Stored data entries
--------------------------------

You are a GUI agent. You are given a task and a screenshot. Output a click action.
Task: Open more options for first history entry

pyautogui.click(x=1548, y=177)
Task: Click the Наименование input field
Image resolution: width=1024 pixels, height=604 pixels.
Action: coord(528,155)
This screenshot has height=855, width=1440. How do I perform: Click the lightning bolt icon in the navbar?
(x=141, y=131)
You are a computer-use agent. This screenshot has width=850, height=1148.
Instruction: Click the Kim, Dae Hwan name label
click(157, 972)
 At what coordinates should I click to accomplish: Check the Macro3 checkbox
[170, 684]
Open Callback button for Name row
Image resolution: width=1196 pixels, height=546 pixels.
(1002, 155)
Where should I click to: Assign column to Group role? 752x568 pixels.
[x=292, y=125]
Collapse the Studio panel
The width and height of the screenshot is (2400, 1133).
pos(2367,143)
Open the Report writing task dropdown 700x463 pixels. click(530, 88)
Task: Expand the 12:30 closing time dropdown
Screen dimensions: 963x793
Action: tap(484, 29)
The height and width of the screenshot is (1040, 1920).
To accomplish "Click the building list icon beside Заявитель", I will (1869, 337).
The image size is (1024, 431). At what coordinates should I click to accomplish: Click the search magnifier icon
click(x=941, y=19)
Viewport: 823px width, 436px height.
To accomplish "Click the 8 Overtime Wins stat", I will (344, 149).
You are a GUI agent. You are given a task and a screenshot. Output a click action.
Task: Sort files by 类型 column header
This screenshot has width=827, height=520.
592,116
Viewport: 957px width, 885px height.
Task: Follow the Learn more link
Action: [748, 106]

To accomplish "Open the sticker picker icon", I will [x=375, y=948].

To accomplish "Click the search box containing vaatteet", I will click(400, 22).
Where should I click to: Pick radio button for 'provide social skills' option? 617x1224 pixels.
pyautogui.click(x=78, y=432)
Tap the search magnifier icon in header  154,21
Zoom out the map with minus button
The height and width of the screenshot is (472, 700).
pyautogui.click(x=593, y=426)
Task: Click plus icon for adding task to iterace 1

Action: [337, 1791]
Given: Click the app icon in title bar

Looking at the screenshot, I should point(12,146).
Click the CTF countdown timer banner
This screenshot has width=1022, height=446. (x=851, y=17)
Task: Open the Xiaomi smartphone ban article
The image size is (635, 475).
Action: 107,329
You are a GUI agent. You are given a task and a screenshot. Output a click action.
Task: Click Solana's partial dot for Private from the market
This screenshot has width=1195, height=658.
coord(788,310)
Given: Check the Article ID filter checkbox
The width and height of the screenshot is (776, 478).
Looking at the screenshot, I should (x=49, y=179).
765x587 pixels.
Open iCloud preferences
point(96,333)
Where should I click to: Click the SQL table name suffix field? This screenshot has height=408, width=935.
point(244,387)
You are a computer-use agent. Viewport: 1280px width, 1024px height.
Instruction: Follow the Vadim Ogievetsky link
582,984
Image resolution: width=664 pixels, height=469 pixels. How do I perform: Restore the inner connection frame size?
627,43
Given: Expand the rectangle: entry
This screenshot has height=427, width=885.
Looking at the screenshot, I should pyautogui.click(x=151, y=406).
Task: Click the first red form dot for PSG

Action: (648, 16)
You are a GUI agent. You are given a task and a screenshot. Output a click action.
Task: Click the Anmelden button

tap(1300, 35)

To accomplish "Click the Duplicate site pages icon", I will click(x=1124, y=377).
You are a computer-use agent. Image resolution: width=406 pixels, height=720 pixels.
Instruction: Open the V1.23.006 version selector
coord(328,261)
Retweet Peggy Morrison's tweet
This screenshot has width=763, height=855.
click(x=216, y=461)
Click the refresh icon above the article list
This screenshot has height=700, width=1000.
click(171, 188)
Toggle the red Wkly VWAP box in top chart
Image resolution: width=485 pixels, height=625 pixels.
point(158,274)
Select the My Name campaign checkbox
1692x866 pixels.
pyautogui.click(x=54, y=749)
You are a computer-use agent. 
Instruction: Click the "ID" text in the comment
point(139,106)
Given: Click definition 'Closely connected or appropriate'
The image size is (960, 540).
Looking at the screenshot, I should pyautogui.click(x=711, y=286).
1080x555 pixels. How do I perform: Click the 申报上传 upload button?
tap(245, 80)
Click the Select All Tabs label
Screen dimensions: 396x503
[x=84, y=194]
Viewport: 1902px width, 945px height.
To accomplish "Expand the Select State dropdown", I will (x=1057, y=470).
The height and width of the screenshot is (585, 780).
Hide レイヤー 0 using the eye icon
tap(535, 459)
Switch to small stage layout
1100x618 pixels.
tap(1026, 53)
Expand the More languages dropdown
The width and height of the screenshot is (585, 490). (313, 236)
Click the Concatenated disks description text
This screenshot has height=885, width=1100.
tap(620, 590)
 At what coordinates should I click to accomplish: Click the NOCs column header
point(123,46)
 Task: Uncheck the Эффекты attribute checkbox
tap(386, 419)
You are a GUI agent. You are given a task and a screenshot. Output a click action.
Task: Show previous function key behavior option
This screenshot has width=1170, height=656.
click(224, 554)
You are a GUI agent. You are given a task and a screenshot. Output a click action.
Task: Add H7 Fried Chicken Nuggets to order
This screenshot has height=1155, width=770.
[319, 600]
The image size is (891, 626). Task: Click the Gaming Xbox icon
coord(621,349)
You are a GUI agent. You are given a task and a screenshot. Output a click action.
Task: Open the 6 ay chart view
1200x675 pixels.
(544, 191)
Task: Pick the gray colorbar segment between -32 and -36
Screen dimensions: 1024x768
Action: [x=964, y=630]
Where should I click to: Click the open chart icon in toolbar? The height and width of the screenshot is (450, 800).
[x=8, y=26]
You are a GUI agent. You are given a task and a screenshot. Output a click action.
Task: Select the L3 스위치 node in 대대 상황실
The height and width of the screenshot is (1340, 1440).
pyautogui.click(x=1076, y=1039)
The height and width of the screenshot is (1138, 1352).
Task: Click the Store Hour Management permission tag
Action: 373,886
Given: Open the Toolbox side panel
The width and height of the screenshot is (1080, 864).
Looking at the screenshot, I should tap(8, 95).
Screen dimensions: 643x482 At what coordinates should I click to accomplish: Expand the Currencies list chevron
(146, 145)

--------------------------------

### WHAT THIS TASK INVOLVES:
Repeat the data exactly, with every line included.

### PROBLEM SOLUTION:
You are a GUI agent. You are given a task and a screenshot. Output a click action.
Task: Open more options for first history entry

pyautogui.click(x=1548, y=177)
Task: Click the Наименование input field
Image resolution: width=1024 pixels, height=604 pixels.
Action: coord(528,155)
This screenshot has height=855, width=1440. How do I perform: Click the lightning bolt icon in the navbar?
(x=141, y=131)
You are a computer-use agent. This screenshot has width=850, height=1148.
Instruction: Click the Kim, Dae Hwan name label
click(157, 972)
 At what coordinates should I click to accomplish: Check the Macro3 checkbox
[170, 684]
Open Callback button for Name row
Image resolution: width=1196 pixels, height=546 pixels.
(1002, 155)
Where should I click to: Assign column to Group role? 752x568 pixels.
[x=292, y=125]
Collapse the Studio panel
The width and height of the screenshot is (2400, 1133).
pos(2367,143)
Open the Report writing task dropdown 700x463 pixels. click(530, 88)
Task: Expand the 12:30 closing time dropdown
Screen dimensions: 963x793
Action: tap(484, 29)
The height and width of the screenshot is (1040, 1920).
To accomplish "Click the building list icon beside Заявитель", I will (1869, 337).
The image size is (1024, 431). At what coordinates should I click to accomplish: Click the search magnifier icon
click(x=941, y=19)
Viewport: 823px width, 436px height.
To accomplish "Click the 8 Overtime Wins stat", I will (344, 149).
You are a GUI agent. You are given a task and a screenshot. Output a click action.
Task: Sort files by 类型 column header
This screenshot has width=827, height=520.
592,116
Viewport: 957px width, 885px height.
Task: Follow the Learn more link
Action: [748, 106]

To accomplish "Open the sticker picker icon", I will [x=375, y=948].

To accomplish "Click the search box containing vaatteet", I will click(400, 22).
Where should I click to: Pick radio button for 'provide social skills' option? 617x1224 pixels.
pyautogui.click(x=78, y=432)
Tap the search magnifier icon in header  154,21
Zoom out the map with minus button
The height and width of the screenshot is (472, 700).
pyautogui.click(x=593, y=426)
Task: Click plus icon for adding task to iterace 1

Action: [337, 1791]
Given: Click the app icon in title bar

Looking at the screenshot, I should point(12,146).
Click the CTF countdown timer banner
This screenshot has width=1022, height=446. (x=851, y=17)
Task: Open the Xiaomi smartphone ban article
The image size is (635, 475).
Action: 107,329
You are a GUI agent. You are given a task and a screenshot. Output a click action.
Task: Click Solana's partial dot for Private from the market
This screenshot has width=1195, height=658.
coord(788,310)
Given: Check the Article ID filter checkbox
The width and height of the screenshot is (776, 478).
Looking at the screenshot, I should (x=49, y=179).
765x587 pixels.
Open iCloud preferences
point(96,333)
Where should I click to: Click the SQL table name suffix field? This screenshot has height=408, width=935.
point(244,387)
You are a computer-use agent. Viewport: 1280px width, 1024px height.
Instruction: Follow the Vadim Ogievetsky link
582,984
Image resolution: width=664 pixels, height=469 pixels. How do I perform: Restore the inner connection frame size?
627,43
Given: Expand the rectangle: entry
This screenshot has height=427, width=885.
Looking at the screenshot, I should pyautogui.click(x=151, y=406).
Task: Click the first red form dot for PSG

Action: (648, 16)
You are a GUI agent. You are given a task and a screenshot. Output a click action.
Task: Click the Anmelden button

tap(1300, 35)

To accomplish "Click the Duplicate site pages icon", I will click(x=1124, y=377).
You are a computer-use agent. Image resolution: width=406 pixels, height=720 pixels.
Instruction: Open the V1.23.006 version selector
coord(328,261)
Retweet Peggy Morrison's tweet
This screenshot has width=763, height=855.
click(x=216, y=461)
Click the refresh icon above the article list
This screenshot has height=700, width=1000.
click(171, 188)
Toggle the red Wkly VWAP box in top chart
Image resolution: width=485 pixels, height=625 pixels.
point(158,274)
Select the My Name campaign checkbox
1692x866 pixels.
pyautogui.click(x=54, y=749)
You are a computer-use agent. 
Instruction: Click the "ID" text in the comment
point(139,106)
Given: Click definition 'Closely connected or appropriate'
The image size is (960, 540).
Looking at the screenshot, I should pyautogui.click(x=711, y=286).
1080x555 pixels. How do I perform: Click the 申报上传 upload button?
tap(245, 80)
Click the Select All Tabs label
Screen dimensions: 396x503
[x=84, y=194]
Viewport: 1902px width, 945px height.
To accomplish "Expand the Select State dropdown", I will (x=1057, y=470).
The height and width of the screenshot is (585, 780).
Hide レイヤー 0 using the eye icon
tap(535, 459)
Switch to small stage layout
1100x618 pixels.
tap(1026, 53)
Expand the More languages dropdown
The width and height of the screenshot is (585, 490). (313, 236)
Click the Concatenated disks description text
This screenshot has height=885, width=1100.
tap(620, 590)
 At what coordinates should I click to accomplish: Click the NOCs column header
point(123,46)
 Task: Uncheck the Эффекты attribute checkbox
tap(386, 419)
You are a GUI agent. You are given a task and a screenshot. Output a click action.
Task: Show previous function key behavior option
This screenshot has width=1170, height=656.
click(224, 554)
You are a GUI agent. You are given a task and a screenshot. Output a click action.
Task: Add H7 Fried Chicken Nuggets to order
This screenshot has height=1155, width=770.
[319, 600]
The image size is (891, 626). Task: Click the Gaming Xbox icon
coord(621,349)
You are a GUI agent. You are given a task and a screenshot. Output a click action.
Task: Open the 6 ay chart view
1200x675 pixels.
(544, 191)
Task: Pick the gray colorbar segment between -32 and -36
Screen dimensions: 1024x768
Action: [x=964, y=630]
Where should I click to: Click the open chart icon in toolbar? The height and width of the screenshot is (450, 800).
[x=8, y=26]
You are a GUI agent. You are given a task and a screenshot. Output a click action.
Task: Select the L3 스위치 node in 대대 상황실
The height and width of the screenshot is (1340, 1440).
pyautogui.click(x=1076, y=1039)
The height and width of the screenshot is (1138, 1352).
Task: Click the Store Hour Management permission tag
Action: 373,886
Given: Open the Toolbox side panel
The width and height of the screenshot is (1080, 864).
Looking at the screenshot, I should tap(8, 95).
Screen dimensions: 643x482 At what coordinates should I click to accomplish: Expand the Currencies list chevron
(146, 145)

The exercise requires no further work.